**Work instructions**
Retype the entries, please, from their first line to the line containing "Image resolution: width=980", exactly and only those lines, minus the pictures.

**Dataset entries**
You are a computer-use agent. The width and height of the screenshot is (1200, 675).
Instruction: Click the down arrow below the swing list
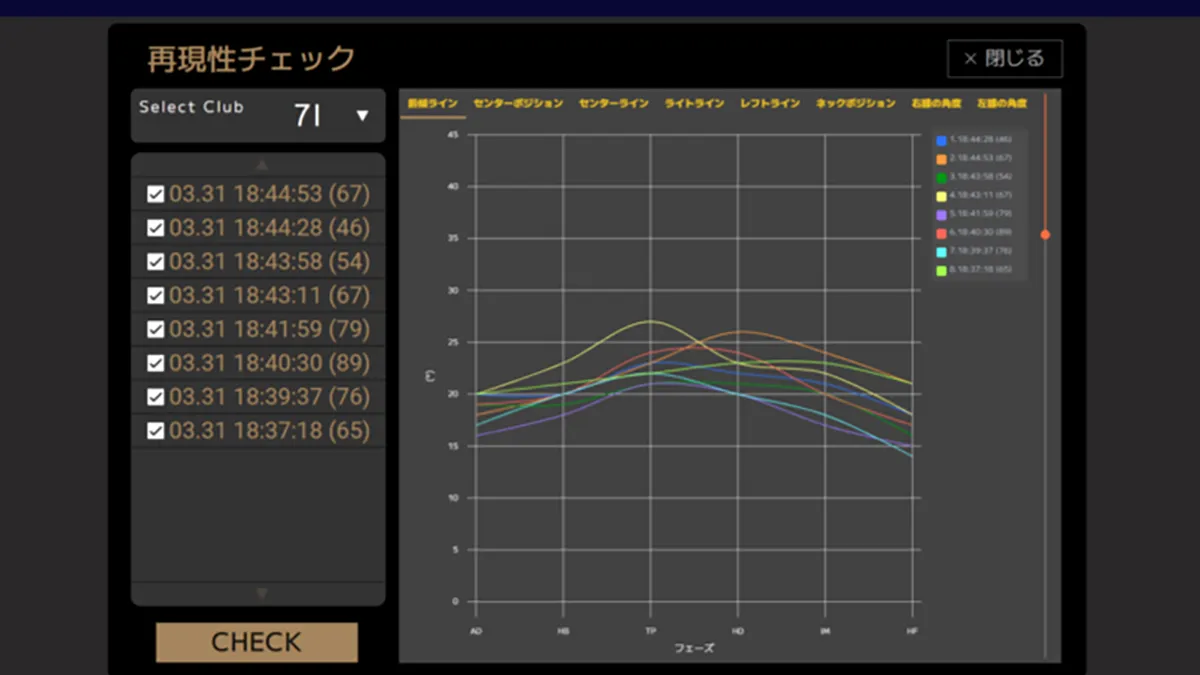[x=261, y=594]
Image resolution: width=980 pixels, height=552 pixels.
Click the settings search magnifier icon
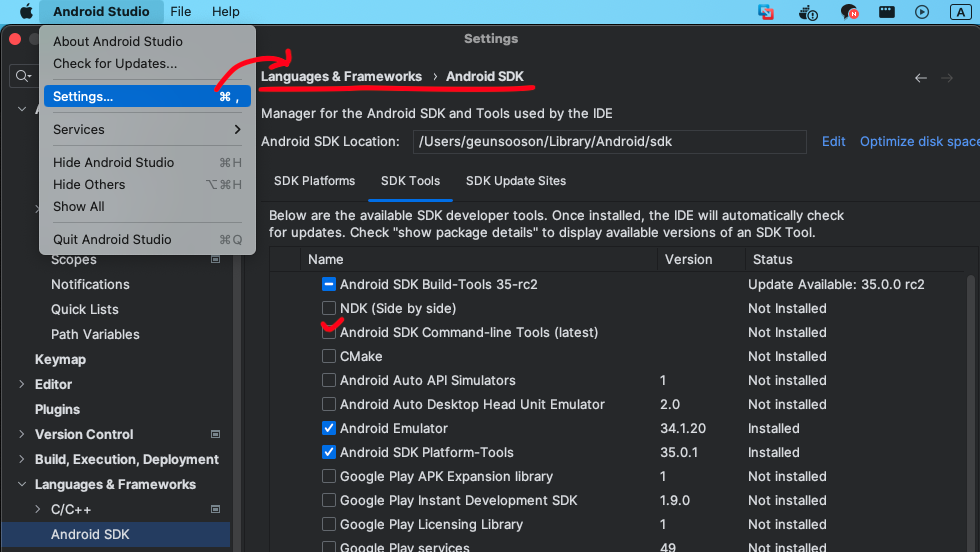[x=23, y=76]
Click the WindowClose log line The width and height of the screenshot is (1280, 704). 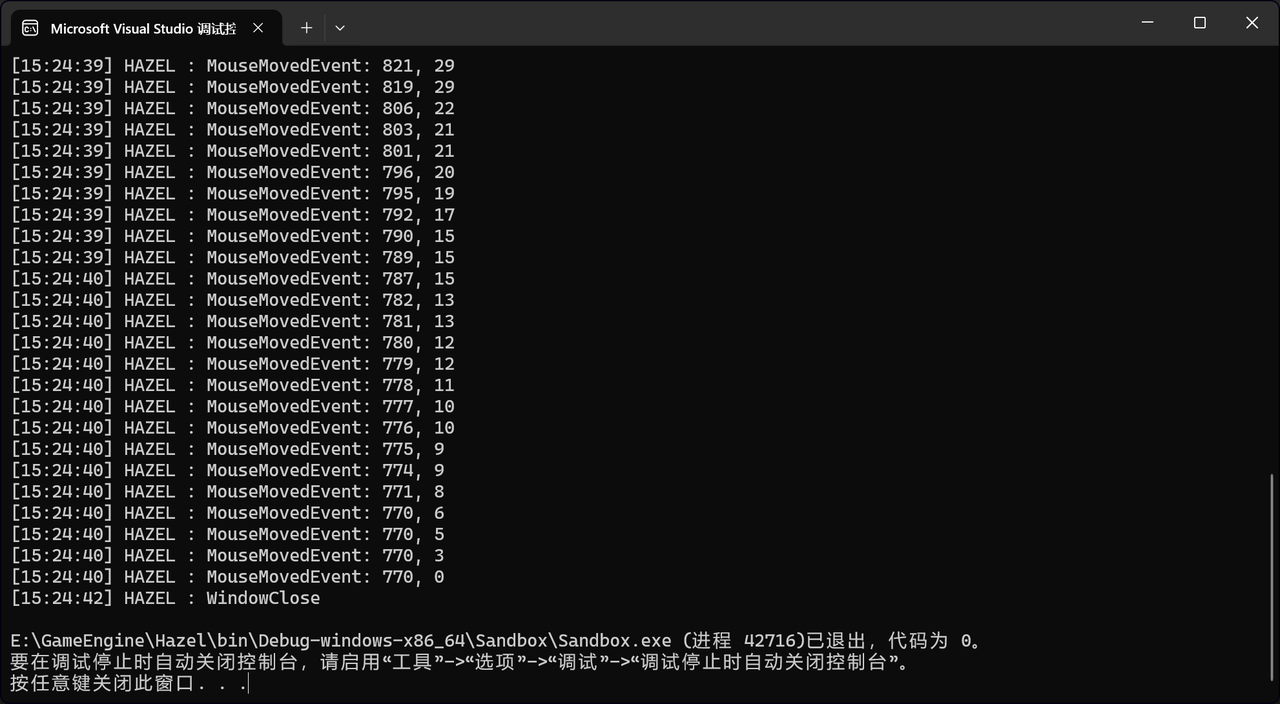pyautogui.click(x=165, y=598)
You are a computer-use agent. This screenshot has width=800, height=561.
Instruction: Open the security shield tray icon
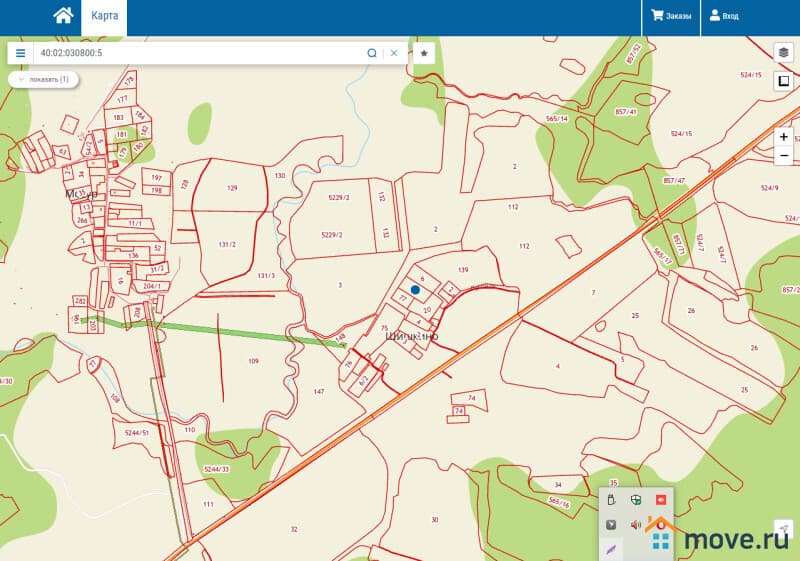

**Response to this task**
You are a computer-use agent. The width and height of the screenshot is (1200, 675).
Instruction: Click the down arrow below the swing list
[x=261, y=594]
Image resolution: width=980 pixels, height=552 pixels.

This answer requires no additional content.